Le projet de loi contre les violences sexuelles et sexistes était présenté ce mercredi 21 mars au conseil des Ministres. Il évoque la verbalisation du harcèlement de rue, l'âge du consentement sexuel fixé à 15 ans. Des mesures sont aussi envisagées contre le cyber-harcèlement.

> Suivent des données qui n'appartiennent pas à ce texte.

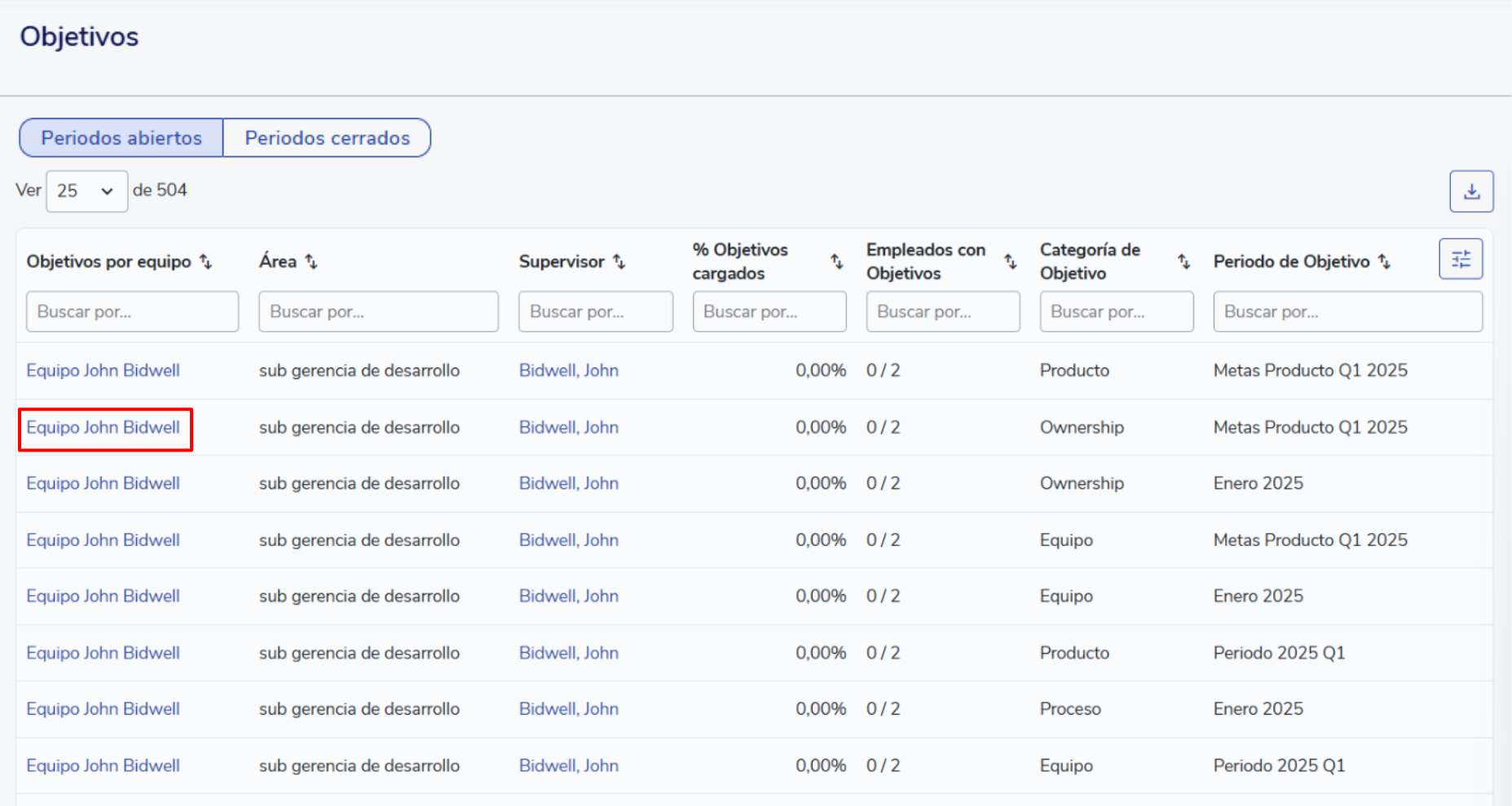Click the download export icon
The image size is (1512, 806).
1471,192
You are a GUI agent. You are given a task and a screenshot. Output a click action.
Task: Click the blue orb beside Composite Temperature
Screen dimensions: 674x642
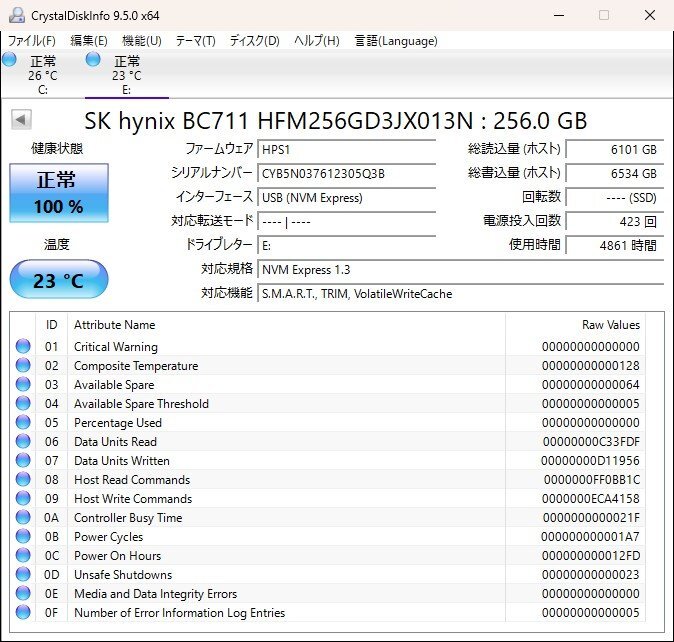coord(23,366)
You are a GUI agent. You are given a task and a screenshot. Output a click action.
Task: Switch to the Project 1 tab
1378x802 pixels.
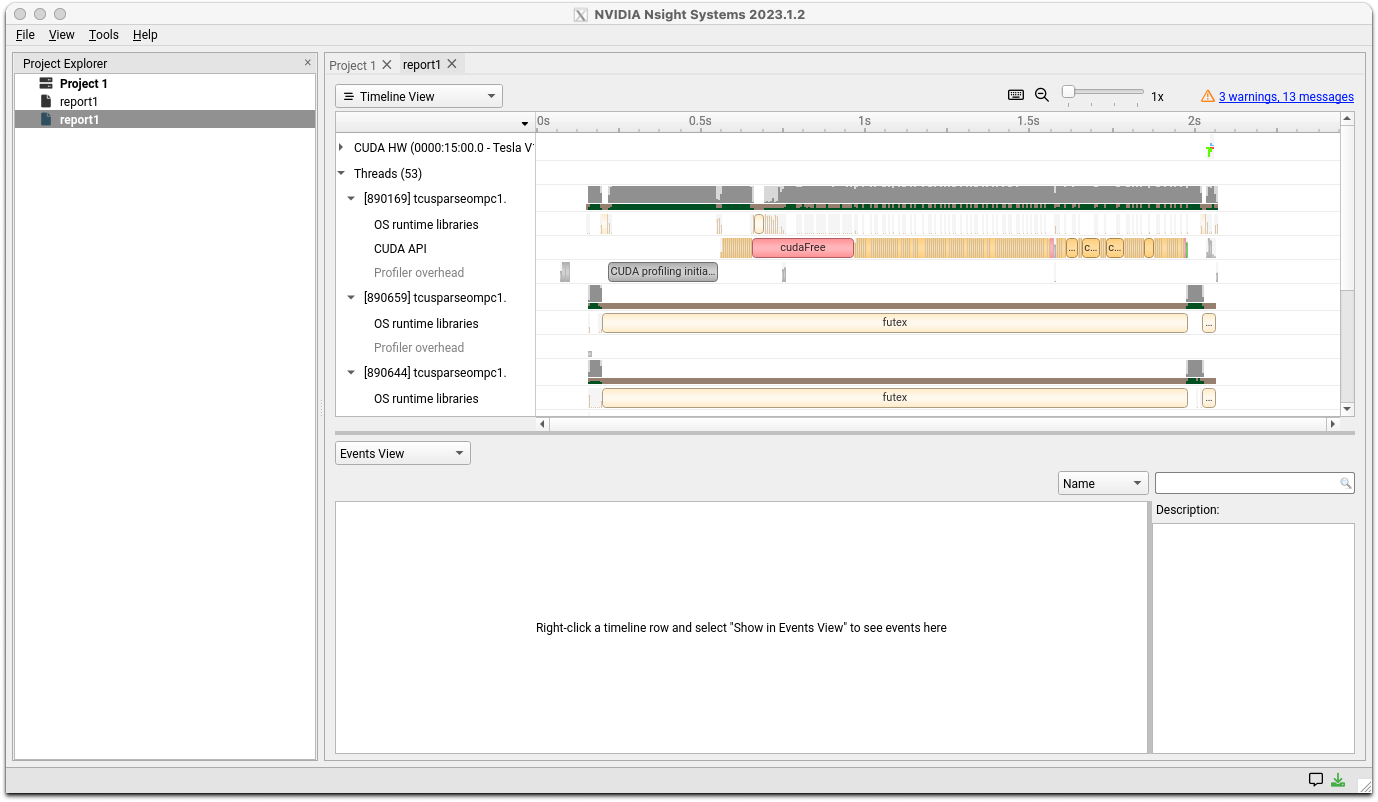tap(352, 65)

Le cyber-harcèlement a été reconnu comme un délit en 2014.
Le cyber-harcèlement a été reconnu comme un délit en 2014. © AFP / Erik Nylander

Le texte de loi prévoit de punir tous ceux qui participent à ce qu’on appelle des "raids numériques", c'est-à-dire des actions de harcèlement ciblé et organisé notamment sur les réseaux sociaux. Les cyber-harceleurs seront sanctionnés dès le premier message insultant, menaçant ou dégradant. Il s'agit d'une nouveauté car auparavant, le harcèlement en ligne se caractérisait par des attaques répétées sur Internet.

Ce phénomène touche surtout les adolescentes, comme l'explique Marie Alibert, la porte-parole de l'association Osez le féminisme. :

c'est un problème qui concerne particulièrement les filles. Cela donne lieu à des harcèlements à caractères sexistes sur leurs pratiques sexuelles, leurs façons de se vêtir.... Aujourd'hui, les filles qui sont harcelées dans le cadre du collège, quand elles rentrent chez elles, cela se poursuit en ligne avec parfois des menaces, parfois des incitations au suicide."

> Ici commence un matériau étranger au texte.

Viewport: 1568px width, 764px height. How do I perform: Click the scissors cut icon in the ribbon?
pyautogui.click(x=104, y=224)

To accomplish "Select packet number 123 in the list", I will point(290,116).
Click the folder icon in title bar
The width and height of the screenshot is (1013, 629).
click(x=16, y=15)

Jusqu'à présent, le harcèlement en ligne était difficile à sanctionner. En effet, il existe un flou juridique qui entoure les réseaux sociaux.  Aurélie Latourès travaille au centre Hubertine Auclert, sur les questions de cyber-harcèlement et se réjouit au sujet de ce texte de loi : "C'est une très bonne nouvelle qui va permettre de rompre avec l'impunité dont pouvait bénéficier les agresseurs. Cela vient renforcer un arsenal législatif qui est assez récent sur le cyber-harcèlement. Cela va vraiment répondre à un vide juridique. "

Les cyber-harceleurs risqueront désormais 45.000 euros d'amende et jusqu'à 3 ans de prison.